Большинство, однако, никак не хотело примириться с мыслью о близкой смерти. И вот один из этого непокорного большинства вдруг заметил с важным видом:
— Не думаю, чтобы столкновение было так опасно: я читал, что кометы обладают ничтожною плотностью. Если мы и столкнемся с кометой, то это все равно, как если бы поезд встретил рой мошек или комаров.
Тут я вступился за честь комет, находя, что их обижают:
— Да, единственная надежда на это: если масса кометы так не плотна, что не проникнет в земную атмосферу, то все, конечно, обойдется одним страхом. Потрепетать чуть-чуть, может быть, даже полезно; иные моралисты так прямо и говорят: трепещи, и благо тебе будет; но будешь ли долголетен, этого они не утверждают.
— Бросьте вы моралистов, — вмешался патентованный остряк, — ненадежный они народ; лучше уж о кометах.
— О, неблагодарный! Его поучают, а он в сторону! Ну, будем о кометах. Есть некоторые из них с ядрами, весьма-таки массивными, и при ударе такого мячика пустяками не отделаешься.

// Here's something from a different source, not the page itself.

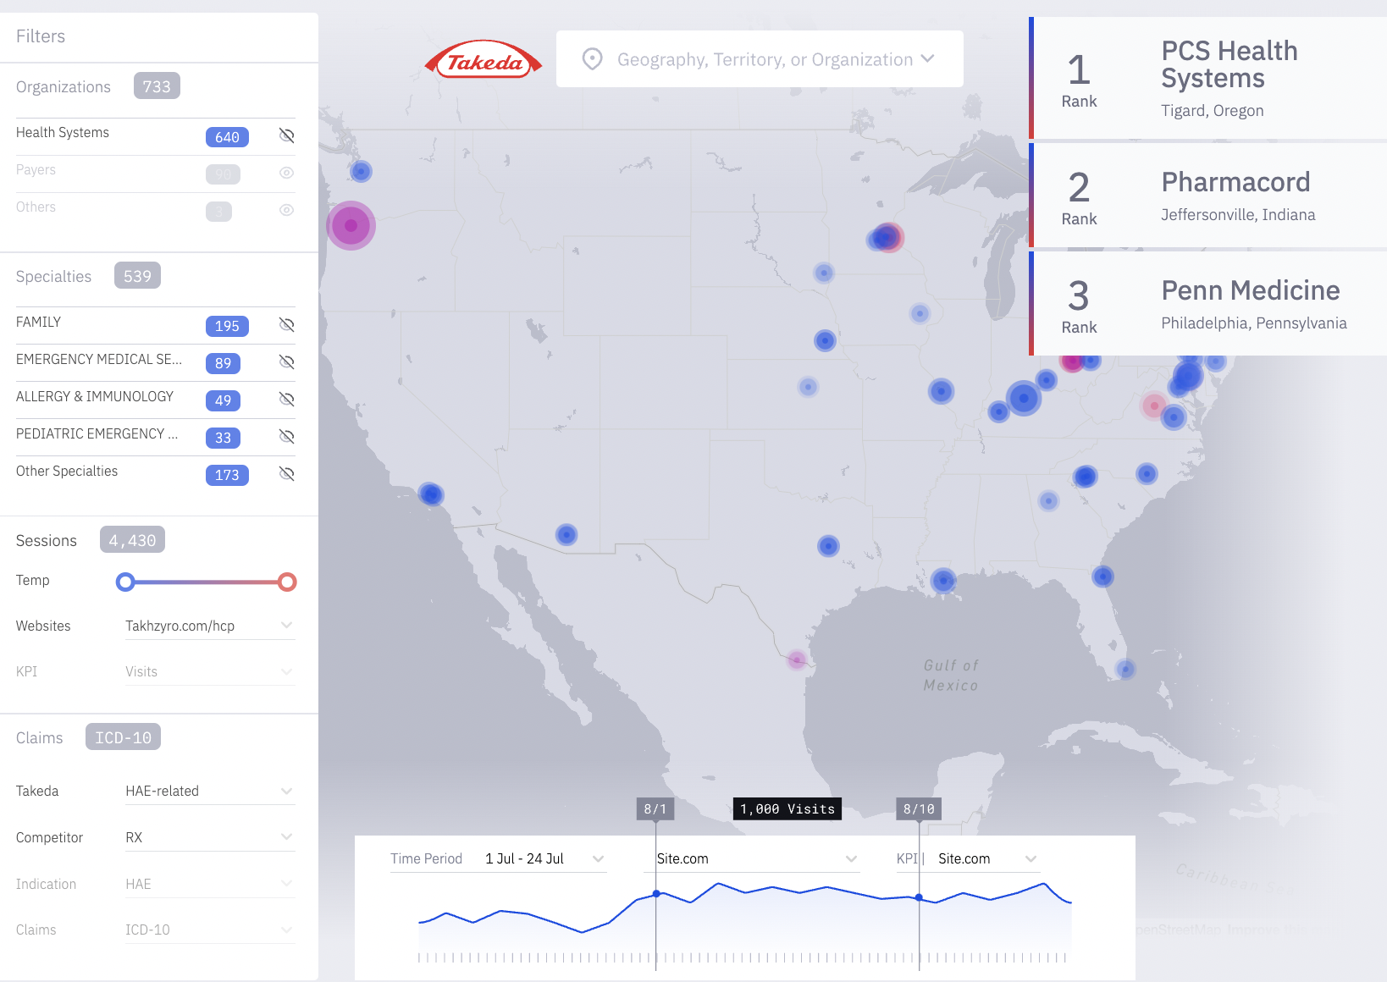
Task: Click the Takeda logo
Action: (484, 60)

Если, далее, настоящего удара не будет, то все-таки в пределах громадного района, пожалуй, целого полушария, прольется с неба сверхъестественный огненный дождь, и все живущее на этом полушарии, от растения до человека включительно, все, способное сгореть, испарится от температуры в несколько сот или даже тысяч градусов, все это испытает участь горшую, чем участь жителей Содома и Гоморры. Другому полушарию тоже не поздоровится, ему придется испытать небывалую бурю, страшный ураган, ниспровергающий дома, необычайное волнение на океанах, грозящее гибелью судам…
Кто это говорит? Неужели я, с таким подозрением относящийся к высокому стилю? Однако, что делает комета: она еще за миллионы миль, а я уже дошел до пафоса! Ну, мне сейчас влетело.
— Уф! — заявил остряк и даже вытер лоб платком. — Очень вы это чувствительно. Одного я в толк не возьму: ведь жители Содома и Гоморры сгорели и, надо думать, на медленном огне. Какая же горшая, по вашему великолепному выражению, участь может постигнуть нас?
Какая, в самом деле, горшая участь? Это я так сболтнул, а он привязывается. Но надо выпутываться, и я шутливо замечаю:
— Ну что ж, они сгорели на медленном огне, а мы медленно потонем.
Тут меня выручает Бахметьев: ему честь кометы чуть ли не дороже, чем мне:
— И очень даже просто, что потонем, кто быстро, кто медленно. Я где-то читал остроумную и очень основательную гипотезу. У всех народов есть, как вам известно, воспоминание о всемирном потопе. Что это значит? Откуда потоп? Почему потоп? И почему он захватил всю землю? Ни одно из известных нам физических явлений не в состоянии произвести ничего подобного.